Great Depression · 1930s · Japanese
Production
artisan-craft
Material
embroidered silk
Culture
Japanese
Influences
traditional Japanese textile design · Meiji period floral aesthetics
This Japanese textile ensemble displays a sophisticated floral pattern rendered in coral red and white against a pale blue and cream ground. The silk fabric features large stylized lotus or peony blooms with detailed leaf motifs, executed through embroidery or resist-dyeing techniques. Smaller scattered blossoms and delicate branch elements create secondary patterns across the surface. The textile shows the refined aesthetic of 1930s Japanese design, where traditional motifs were adapted with subtle modern sensibilities. The obi-age and koshi-himo accessories would have been essential components for proper kimono wearing, with the synthetic crêpe indicating the period's adoption of new materials alongside traditional silk.

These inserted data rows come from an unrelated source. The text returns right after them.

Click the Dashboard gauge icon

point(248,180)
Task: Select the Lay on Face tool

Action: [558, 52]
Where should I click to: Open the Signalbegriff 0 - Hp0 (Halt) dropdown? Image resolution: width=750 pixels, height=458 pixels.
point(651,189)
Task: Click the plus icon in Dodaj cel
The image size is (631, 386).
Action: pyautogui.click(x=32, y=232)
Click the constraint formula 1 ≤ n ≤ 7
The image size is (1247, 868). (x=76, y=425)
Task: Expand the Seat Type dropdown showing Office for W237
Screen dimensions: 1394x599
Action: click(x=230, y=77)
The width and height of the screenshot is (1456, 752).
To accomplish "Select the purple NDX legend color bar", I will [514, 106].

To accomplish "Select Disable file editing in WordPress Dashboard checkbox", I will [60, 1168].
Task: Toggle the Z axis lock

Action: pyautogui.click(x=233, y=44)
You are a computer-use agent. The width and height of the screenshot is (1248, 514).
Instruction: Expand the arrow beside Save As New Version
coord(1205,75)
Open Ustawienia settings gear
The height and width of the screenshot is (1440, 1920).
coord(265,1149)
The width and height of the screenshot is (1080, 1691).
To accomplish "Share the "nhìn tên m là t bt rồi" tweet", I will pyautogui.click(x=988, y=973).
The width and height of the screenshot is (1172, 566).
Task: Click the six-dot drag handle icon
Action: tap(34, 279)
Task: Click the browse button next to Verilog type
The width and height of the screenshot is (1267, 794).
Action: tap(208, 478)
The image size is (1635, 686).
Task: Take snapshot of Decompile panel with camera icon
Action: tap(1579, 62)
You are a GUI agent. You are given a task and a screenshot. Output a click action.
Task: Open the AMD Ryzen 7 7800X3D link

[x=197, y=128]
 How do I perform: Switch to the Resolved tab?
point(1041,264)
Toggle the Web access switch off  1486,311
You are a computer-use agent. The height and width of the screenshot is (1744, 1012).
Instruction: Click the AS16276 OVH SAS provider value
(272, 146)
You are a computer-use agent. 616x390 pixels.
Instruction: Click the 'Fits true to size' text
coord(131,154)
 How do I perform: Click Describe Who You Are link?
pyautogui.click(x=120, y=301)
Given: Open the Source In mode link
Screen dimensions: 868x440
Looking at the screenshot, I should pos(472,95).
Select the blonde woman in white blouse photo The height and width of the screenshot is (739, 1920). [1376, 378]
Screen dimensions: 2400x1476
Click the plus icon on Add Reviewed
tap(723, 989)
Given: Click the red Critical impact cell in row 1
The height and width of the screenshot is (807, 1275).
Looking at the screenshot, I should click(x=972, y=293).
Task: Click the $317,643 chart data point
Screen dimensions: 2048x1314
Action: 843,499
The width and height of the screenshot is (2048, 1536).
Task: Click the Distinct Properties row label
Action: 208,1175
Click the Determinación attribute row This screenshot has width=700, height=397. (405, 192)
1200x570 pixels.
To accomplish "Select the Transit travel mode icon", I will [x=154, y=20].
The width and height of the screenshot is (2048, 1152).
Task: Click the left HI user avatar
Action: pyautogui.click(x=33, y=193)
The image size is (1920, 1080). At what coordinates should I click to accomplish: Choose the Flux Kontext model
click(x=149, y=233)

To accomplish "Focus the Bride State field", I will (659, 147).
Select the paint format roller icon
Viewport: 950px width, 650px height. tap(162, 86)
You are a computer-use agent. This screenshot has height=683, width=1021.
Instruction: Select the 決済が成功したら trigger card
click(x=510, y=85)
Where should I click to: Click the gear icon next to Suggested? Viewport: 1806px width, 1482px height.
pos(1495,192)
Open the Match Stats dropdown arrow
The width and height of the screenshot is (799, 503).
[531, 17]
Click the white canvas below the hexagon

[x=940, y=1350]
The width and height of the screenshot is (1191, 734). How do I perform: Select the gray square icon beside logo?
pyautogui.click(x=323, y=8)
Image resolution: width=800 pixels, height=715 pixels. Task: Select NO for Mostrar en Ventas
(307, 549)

These two pieces reveal how Japanese textile artistry maintained its essential DNA even as it crossed oceans and decades. The obiage's delicate coral florals scattered across silk crêpe echo the same botanical sensibility as the kimono's bold red lotus blooms, but where the traditional sash whispers its pattern in subtle tonal shifts, the Depression-era kimono shouts its flowers in vivid embroidered relief.


These two pieces reveal how Japanese textile artistry maintained its essential DNA even as it crossed oceans and decades. The obiage's delicate coral florals scattered across silk crêpe echo the same botanical sensibility as the kimono's bold red lotus blooms, but where the traditional sash whispers its pattern in subtle tonal shifts, the Depression-era kimono shouts its flowers in vivid embroidered relief.


Follow this garment wherever the graph leads
These two pieces reveal how Japanese textile artistry pivots between restraint and abundance while maintaining its essential DNA. The sage obi's severe geometry—those crisp, architectural stripes in muted silk—finds its flamboyant cousin in the kimono's coral blooms that seem to float across the fabric like scattered petals.
These two pieces reveal how Japanese textile artistry pivots between restraint and abundance while maintaining its essential DNA. The sage obi's severe geometry—those crisp, architectural stripes in muted silk—finds its flamboyant cousin in the kimono's coral blooms that seem to float across the fabric like scattered petals.